Was auch angesichts der Schwere der erlittenen Kopfverletzung nicht zu erwarten ist, aber Orazio will es nicht akzeptieren – und hat daraus viel trotzige Kraft für die Übungen an den Geräten gezogen. Doch die Psyche und dann auch der Körper machen jetzt nicht mehr mit. Ohne „Sicilia“ keine Kraft.

Vergangenen Montag setzt sich Orazio in einem Fitnessstudio in der Bielefelder City an eine „Brustpresse“. Ringsum keuchen Männer und Frauen auf Laufbändern, stemmen Hanteln, bewegen Stahlbügel vor und zurück. Orazio ruckelt an den Griffen seines dunkelgrauen Apparats. Efi hat ihm zehn Kilogramm aufgelegt, die hat er früher locker gezogen.

Die Meldung über den Übergriff auf Orazio aus dem Jahr 1996.
Die Meldung über den Übergriff auf Orazio aus dem Jahr 1996.

© Tsp

Doch es geht nicht. Orazio atmet schwer, die Arme wollen nicht. Er gibt auf. Efi schlägt ihm vor, es an der Schulterpresse nebenan zu probieren. Orazio sagt nichts, Efi bugsiert ihn mühsam zum Gerät, sie stellt das Gewicht auf fünf Kilo ein. Es klappt nicht. Orazio zieht an den Bügeln, nach wenigen Minuten lässt er die Arme hängen. Wir verlassen das Studio.

„Ich habe viel verloren“, sagt Orazio. Er sitzt in seinem Elektrorollstuhl, Efi hat ihn dick eingemummelt. Den einen Kilometer nach Hause fährt er ohne Begleitung. Das will er so, das schafft er auch. Efi sagt, sie habe jedes Mal Angst, wenn sie ihn wegfahren sieht.

Der Täter sympathisiert mit der AfD

Einen Lichtblick gibt es allerdings immer noch.
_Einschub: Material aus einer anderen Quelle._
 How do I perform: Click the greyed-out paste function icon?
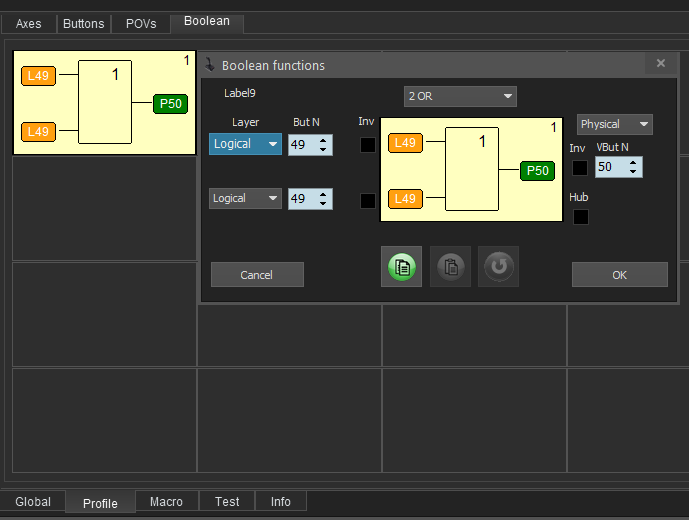coord(450,267)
Viele Leserinnen und Leser des Tagesspiegels zeigen schon seit den ersten Reportagen unentwegt Anteilnahme. Jahr für Jahr wird Geld gespendet. Mitte November rief bereits eine Leserin an und fragte, ob Orazio noch lebt, ob wieder die Geschichte kommt, ob sie wieder spenden kann. Das tut den drei Geschlagenen in Bielefeld gut.

Beim Abschied am Montagnachmittag sprechen wir kurz über ihre Pläne für 2020. Orazio sagt leise, „will versuchen Sicilia“. Angelica schaut skeptisch, „ja, vielleicht“. Efi sagt spontan, „ich bin dabei“. Sie blickt auf Orazio, „aber wir müssen aufpassen, dass es für ihn kein Stress ist“.

Epilog. Der Täter von 1996, Jan W., weiß ungefähr, wie es seinem Opfer geht. Der Skinhead, 1997 vom Landgericht Potsdam zu 15 Jahren Haft verurteilt, hat sich von der Naziszene entfernt. In Briefen an Orazio und die Frauen bereute er seine Tat. Ich habe ihn mehrmals getroffen und erlebt, wie er mit sich und seiner Schuld haderte. Doch als in einer Orazio-Reportage stand, Jan W. zeige bei Facebook Sympathie für die AfD, brach er den Kontakt ab. Das Interesse am Schicksal von Orazio und den beiden Frauen ist aber vielleicht nicht völlig erloschen. Jedenfalls hat Jan W. nach dem Bruch mit dem Tagesspiegel keines der Zeitungsexemplare zurückgeschickt, in denen die jährliche Geschichte aus Bielefeld stand.